May 29, 2008

Looking out for number one?

I've recently been thinking about the attitude sometimes known here as the "Jack Man" syndrome, which is nothing to do with the actor, but is a typically Australian contraction of the phrase "I'm all right, Jack" (itself a polite version of "F*** you, Jack, I'm all right!").
This vivid expression of selfish complacency probably originated on the battlefield, along with similar phrases such as "every man for himself" and "let the devil take the hindmost". In each case, the speaker is unashamedly announcing that his own interests come first.

The subject came to mind during my weekly tutorial with 1st year medical students (all of them graduates in their 20's). Their course requires them to undertake 20-30 hours of voluntary community service each year, but this week I asked whether any of them would consider a volunteer position later on, as a qualified doctor with Medecins Sans Frontieres, or Operation Rainbow, for example. I was rather taken aback when they all responded with either a straight "No way", or "Only if it didn't interfere with my career", or "Only if I could get credit towards my specialist training". In many cases, even their predicted choice of specialty depended on its expected impact on their lives, and only one or two even mentioned what they felt they could offer to patients and society, or where they perceived the greatest need to be.
Of course they still have several years to refine these opinions, but I was surprised that in a group of self-motivated, well-educated, financially secure young people there were none whose social conscience outweighed purely personal considerations.

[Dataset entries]
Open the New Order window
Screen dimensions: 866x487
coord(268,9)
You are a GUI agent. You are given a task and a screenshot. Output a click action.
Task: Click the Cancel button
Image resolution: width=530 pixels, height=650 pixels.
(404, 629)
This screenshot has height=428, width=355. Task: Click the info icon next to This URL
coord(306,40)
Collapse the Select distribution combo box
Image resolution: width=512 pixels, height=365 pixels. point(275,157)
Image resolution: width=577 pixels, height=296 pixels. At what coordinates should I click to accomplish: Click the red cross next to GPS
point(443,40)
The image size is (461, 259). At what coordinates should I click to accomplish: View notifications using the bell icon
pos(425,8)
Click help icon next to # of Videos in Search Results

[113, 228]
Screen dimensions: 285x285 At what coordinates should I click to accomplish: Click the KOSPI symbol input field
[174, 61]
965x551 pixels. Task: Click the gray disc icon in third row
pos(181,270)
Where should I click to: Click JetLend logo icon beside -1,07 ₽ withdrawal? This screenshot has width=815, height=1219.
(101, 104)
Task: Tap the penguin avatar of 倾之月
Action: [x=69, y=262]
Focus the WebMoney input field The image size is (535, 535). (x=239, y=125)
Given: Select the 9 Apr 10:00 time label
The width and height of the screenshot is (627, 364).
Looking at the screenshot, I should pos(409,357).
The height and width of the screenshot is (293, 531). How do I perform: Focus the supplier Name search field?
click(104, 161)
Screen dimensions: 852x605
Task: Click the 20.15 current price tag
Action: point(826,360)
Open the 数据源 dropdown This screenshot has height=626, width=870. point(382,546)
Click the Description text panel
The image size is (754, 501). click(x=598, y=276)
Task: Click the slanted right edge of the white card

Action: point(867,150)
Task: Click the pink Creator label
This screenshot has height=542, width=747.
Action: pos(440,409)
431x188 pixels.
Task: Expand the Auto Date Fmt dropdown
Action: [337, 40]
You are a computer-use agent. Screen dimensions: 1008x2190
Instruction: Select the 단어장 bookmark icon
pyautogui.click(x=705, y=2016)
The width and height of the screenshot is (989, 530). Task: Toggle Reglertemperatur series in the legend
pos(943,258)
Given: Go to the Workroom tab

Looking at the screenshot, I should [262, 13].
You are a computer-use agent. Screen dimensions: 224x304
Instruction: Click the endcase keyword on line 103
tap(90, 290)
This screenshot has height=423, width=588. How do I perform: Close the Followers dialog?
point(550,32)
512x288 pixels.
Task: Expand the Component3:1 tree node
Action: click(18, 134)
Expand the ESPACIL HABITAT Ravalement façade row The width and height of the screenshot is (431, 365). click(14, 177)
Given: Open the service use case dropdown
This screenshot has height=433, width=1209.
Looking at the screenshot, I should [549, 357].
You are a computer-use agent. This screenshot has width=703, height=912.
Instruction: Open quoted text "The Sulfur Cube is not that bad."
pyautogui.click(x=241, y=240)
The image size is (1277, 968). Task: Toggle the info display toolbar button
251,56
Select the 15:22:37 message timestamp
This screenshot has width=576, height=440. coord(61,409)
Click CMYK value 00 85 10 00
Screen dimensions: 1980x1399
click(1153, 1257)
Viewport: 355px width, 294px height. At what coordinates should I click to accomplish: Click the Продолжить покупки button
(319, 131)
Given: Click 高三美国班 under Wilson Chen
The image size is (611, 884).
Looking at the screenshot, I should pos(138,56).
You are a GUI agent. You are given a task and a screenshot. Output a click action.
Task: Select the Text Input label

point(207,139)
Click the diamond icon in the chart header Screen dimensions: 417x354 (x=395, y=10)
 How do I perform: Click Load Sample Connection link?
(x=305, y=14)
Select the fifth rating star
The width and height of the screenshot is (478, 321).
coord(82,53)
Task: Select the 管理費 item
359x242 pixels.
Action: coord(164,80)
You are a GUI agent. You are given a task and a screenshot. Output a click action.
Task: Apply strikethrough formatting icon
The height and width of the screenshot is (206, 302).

## [EXERCISE BRIEF]
Extend the blog post about the "Jack Man" syndrome and the medical students, picking up after its final sentence.

## [EXERCISE RESPONSE]
Further discussion revealed an almost dismissive attitude towards those health professionals who choose to work in volunteer organisations, or in under-funded, low-status positions such as rural and indigenous health care. The clear implication was that undertaking such roles indicates a lack of skill, ambition, self esteem, or good sense. This was so at odds with my own belief system (and personal experience) that I found it difficult to contain my astonishment, and I spent the whole journey home wondering if I had a singularly selfish tutorial group, or if they were simply typical of Generation Y.

Unfortunately it is not just these younger people who seem to have difficulty with the concept of altruism. Some people look for a self-serving (or at least self-interested) motive even when there is none, and I had included a recent example relating to the volunteer editor community of the Open Directory Project, but I will save that for another time.